[3422] in WWW Security List Archive
Re: SSIs
daemon@ATHENA.MIT.EDU (Robert S. Muhlestein)
Thu Oct 31 19:26:56 1996
Date: Thu, 31 Oct 1996 11:36:13 -0800 (PST)
From: "Robert S. Muhlestein" <robertm@teleport.com>
To: "Andrew J. Hoag" <ahoag@nas.nasa.gov>
cc: www-security@ns2.rutgers.edu
In-Reply-To: <9610290827.ZM4388@rennsport.nas.nasa.gov>
Errors-To: owner-www-security@ns2.rutgers.edu
On Tue, 29 Oct 1996, Andrew J. Hoag wrote:
> > I was very excited to discover "include virtual" some time ago only to
> > meet with this disappointment. I would love to be wrong on this.
> > Someone please tell me if I am.
>
> This is definitely not a disappointment and I value this option. Allowing users
> to use SSI without worry about them executing programs is one less thing I have
> to monitor and worry about as a security vulnerability.
> Could someone explain to me why exec'ing a cmd (any /bin/sh command) is worse
> than exec'ing a CGI that exec's a cmd (interpreter of your choice)?

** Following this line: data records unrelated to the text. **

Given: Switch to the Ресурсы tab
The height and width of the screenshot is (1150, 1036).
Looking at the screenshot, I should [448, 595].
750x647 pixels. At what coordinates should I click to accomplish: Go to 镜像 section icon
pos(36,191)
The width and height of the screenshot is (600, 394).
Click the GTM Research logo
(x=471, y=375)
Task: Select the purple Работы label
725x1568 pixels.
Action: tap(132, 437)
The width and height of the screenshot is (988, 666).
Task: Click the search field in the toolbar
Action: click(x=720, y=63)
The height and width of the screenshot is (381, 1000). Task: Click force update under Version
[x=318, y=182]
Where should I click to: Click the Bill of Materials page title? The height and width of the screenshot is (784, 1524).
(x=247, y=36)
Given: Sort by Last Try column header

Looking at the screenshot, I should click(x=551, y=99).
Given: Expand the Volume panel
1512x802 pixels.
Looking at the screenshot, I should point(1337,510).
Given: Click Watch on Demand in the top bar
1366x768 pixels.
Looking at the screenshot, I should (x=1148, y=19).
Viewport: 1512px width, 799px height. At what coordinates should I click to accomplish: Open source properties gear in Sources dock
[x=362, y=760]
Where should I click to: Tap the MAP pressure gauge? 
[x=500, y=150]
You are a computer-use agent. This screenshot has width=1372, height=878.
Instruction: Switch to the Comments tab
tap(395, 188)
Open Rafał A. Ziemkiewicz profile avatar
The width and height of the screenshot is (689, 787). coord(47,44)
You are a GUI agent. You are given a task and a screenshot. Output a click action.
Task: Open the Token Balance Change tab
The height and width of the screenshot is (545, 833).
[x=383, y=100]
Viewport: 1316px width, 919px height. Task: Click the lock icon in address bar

CGI scripts are best controled by the web admin in a cgi-bin directory. The
admin controls what goes in and out, what exectuesfrom the web server as a
CGI and what doesn't. The admin should look through the scripts for common
security holes (i.e. forking subshells, metacharacters, tainted variables,
".."" paths, etc) Call me paranoid, but we required source for all
user-submitted CGI scripts for this reason alone. This was also the primary
reason we chose not to install the Front Page extensions (and it tuned out
to be good that we did not).
Andrew, you probably knew all that part. It was mostly for the listeners at
home.
The difference between the "exec cmd" and the "exec cgi" boils down to
control. If you server is configured to only execute cgi scripts from the
cgi-bin directory, the the "exec cgi" SSIs can _only_ point to these
scripts. Activating this option does not allow someone to execute an
arbitrary CGI script someplace else unless you have allowed it (i.e. Handler
.cgi, etc). By the way, unless you really trust your users, I highly
recommend against allowing CGIs to be anywhere. Use cgiwrap instead.
Anyway, I digress...
The "exec cmd" option allows anyone who can publish web pages to
execute any shell command that the server users can execute. This
includes cat /etc/passwd (only really harmful if your not running
shadowed passwords) and any number of "rm" flavors. Even worse, is if
someone from the web can write raw HTML includeing SSIs to a guestbook web
page that is served up as server parsed HTML by the server. Now everyone
can execute arbitrary commands on your machine.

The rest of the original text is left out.